- _TASK TO CARRY OUT_: Return the following lines and nothing else: the one holding "The image size is (1456, 819)." and all those after it in the records below, unchanged, minus any pictures.

(Recorded data)
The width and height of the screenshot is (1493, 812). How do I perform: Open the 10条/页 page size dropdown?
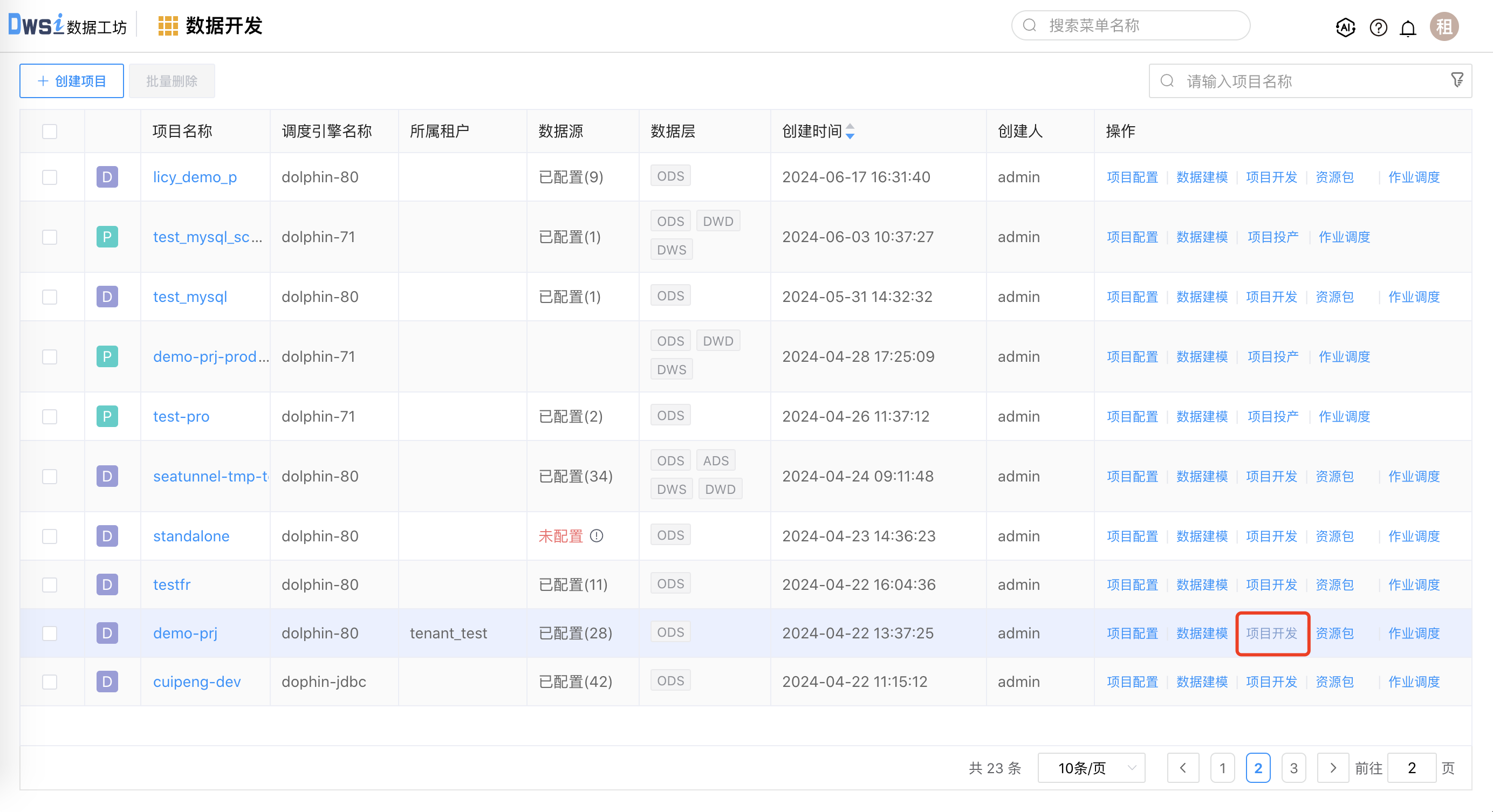point(1091,767)
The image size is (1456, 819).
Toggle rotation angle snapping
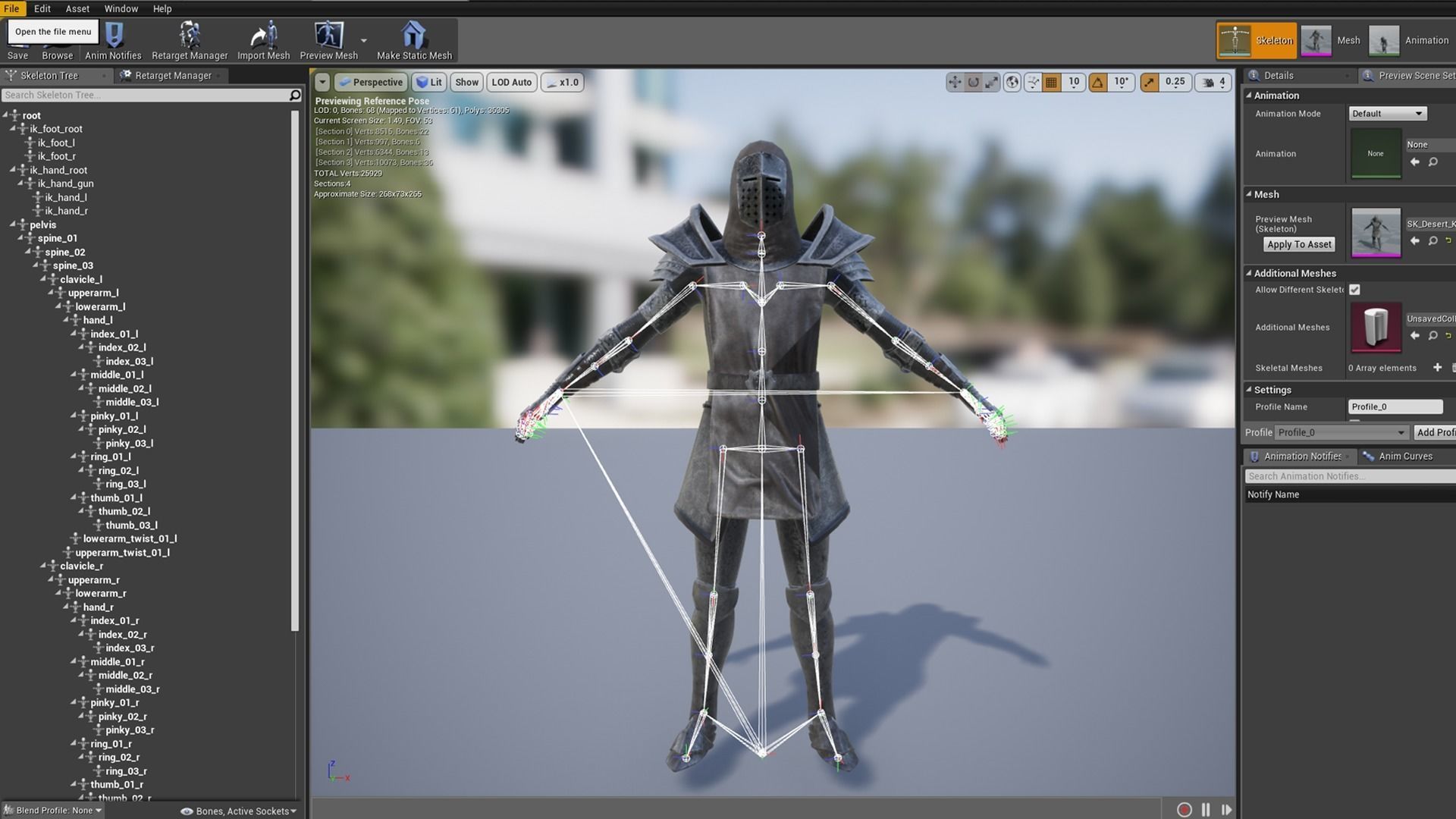click(1097, 82)
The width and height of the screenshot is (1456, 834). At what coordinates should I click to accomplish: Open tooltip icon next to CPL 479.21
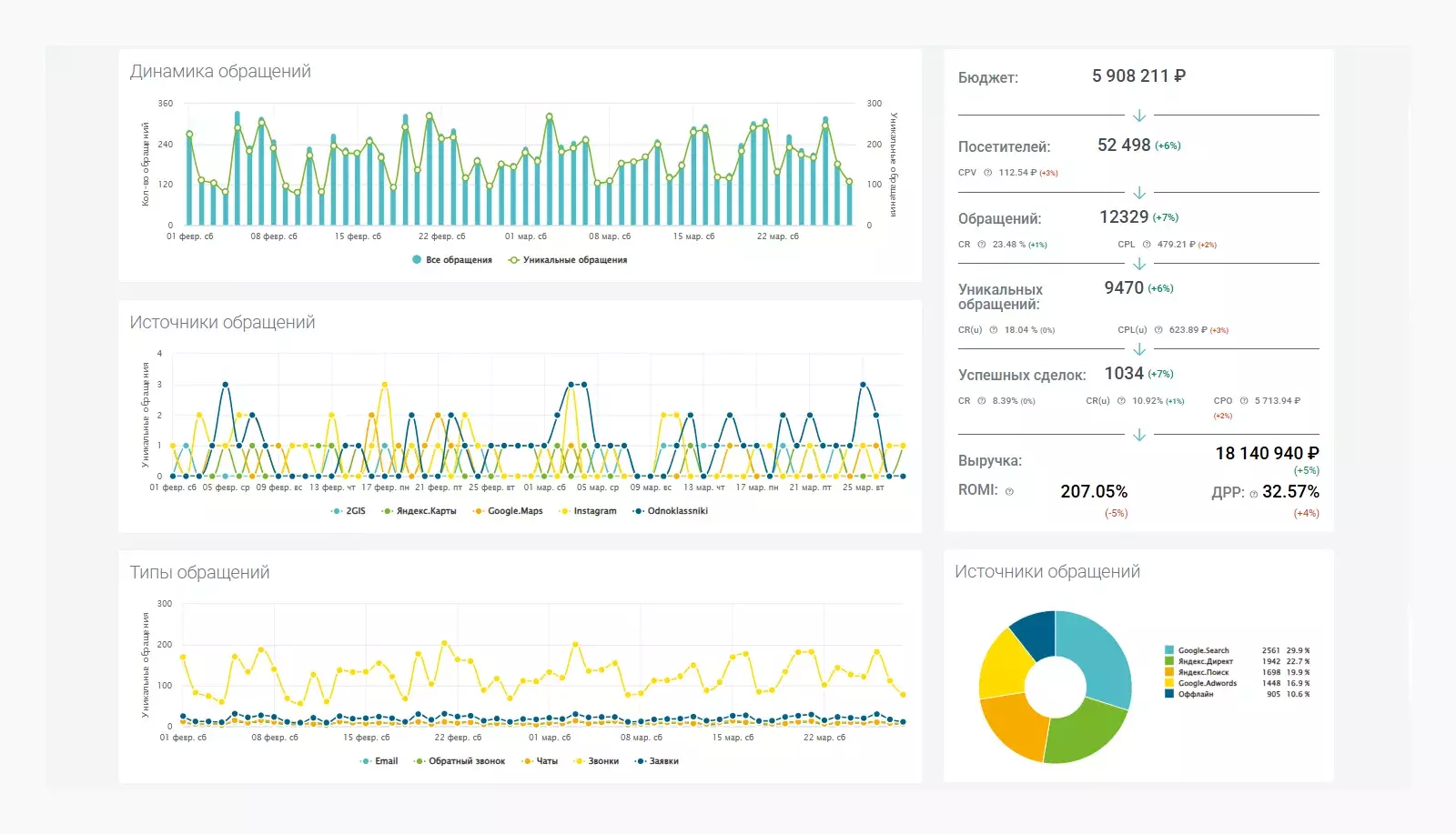click(1146, 245)
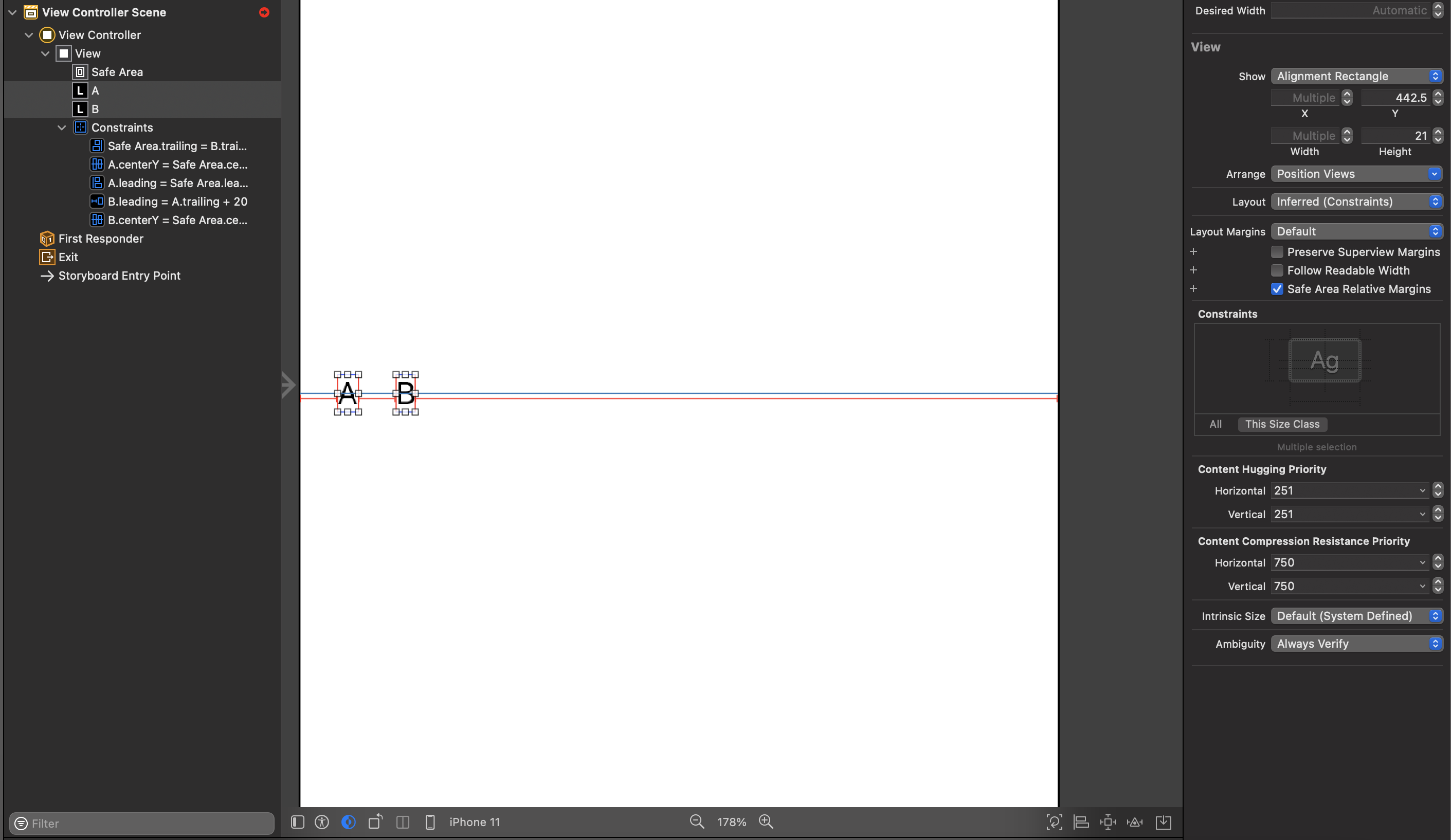Open the Show Alignment Rectangle dropdown
Screen dimensions: 1451x840
point(1356,76)
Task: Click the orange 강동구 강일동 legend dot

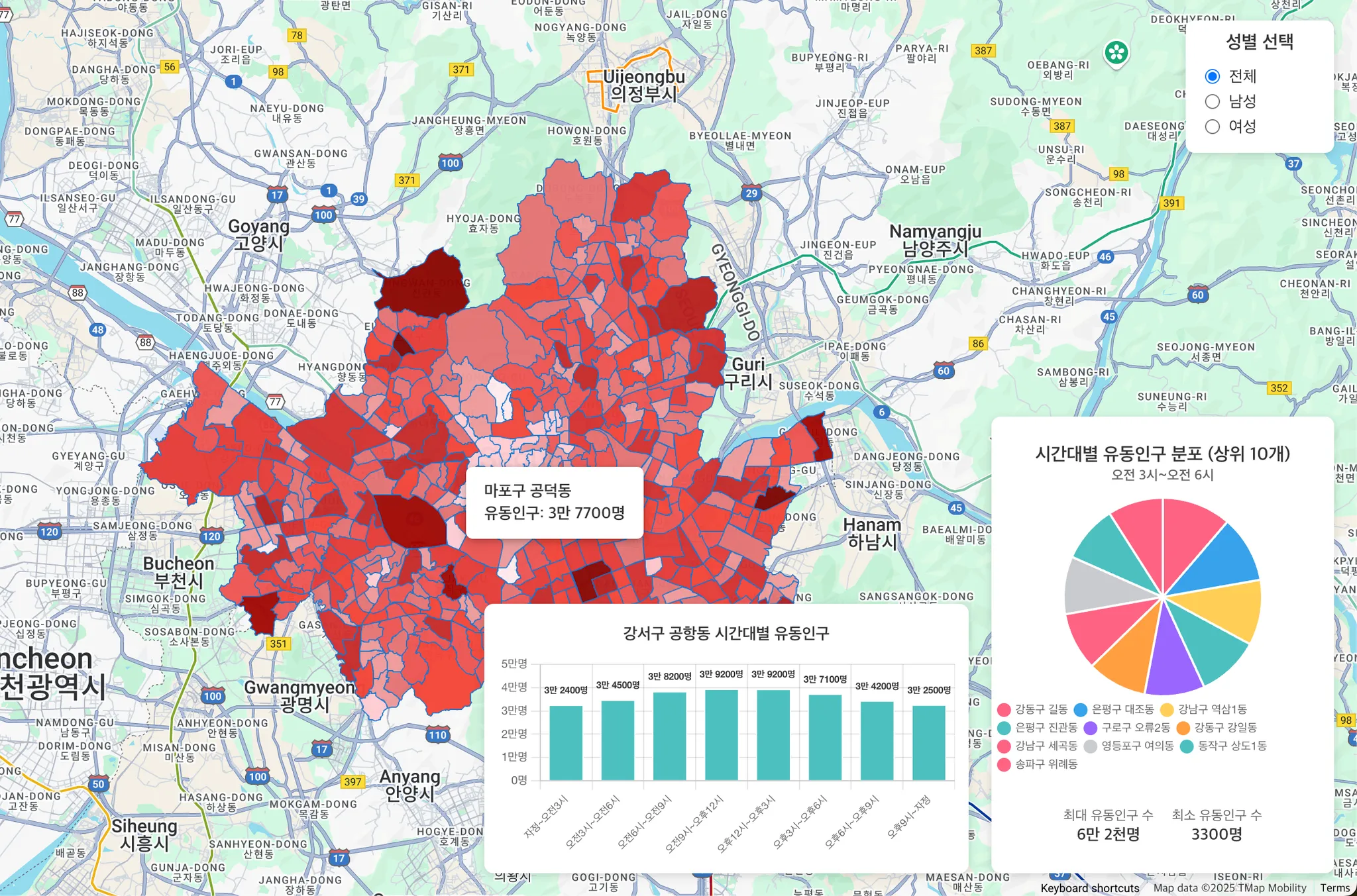Action: click(1183, 728)
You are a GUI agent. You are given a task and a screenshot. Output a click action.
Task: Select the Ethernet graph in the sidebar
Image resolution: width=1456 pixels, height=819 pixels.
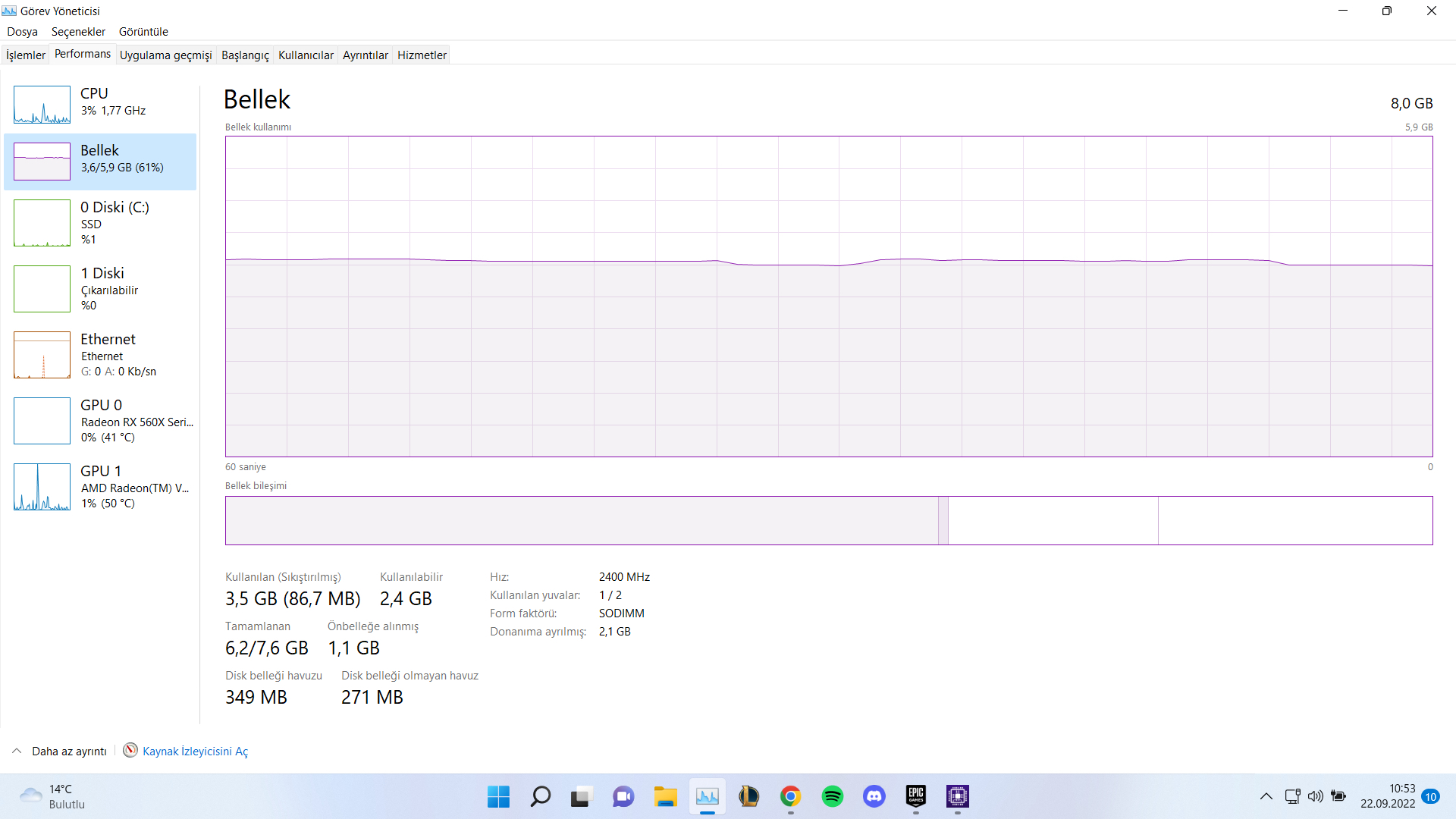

- _SOLUTION_:
The image size is (1456, 819).
Toggle rotation angle snapping
click(1097, 82)
The width and height of the screenshot is (1456, 834). At what coordinates should I click to accomplish: Open tooltip icon next to CPL 479.21
click(1146, 245)
Open the Show Alignment Rectangle dropdown
Screen dimensions: 1451x840
point(1356,76)
Task: Click the orange 강동구 강일동 legend dot

Action: click(1183, 728)
You are a GUI agent. You are given a task and a screenshot. Output a click action.
Task: Select the Ethernet graph in the sidebar
Image resolution: width=1456 pixels, height=819 pixels.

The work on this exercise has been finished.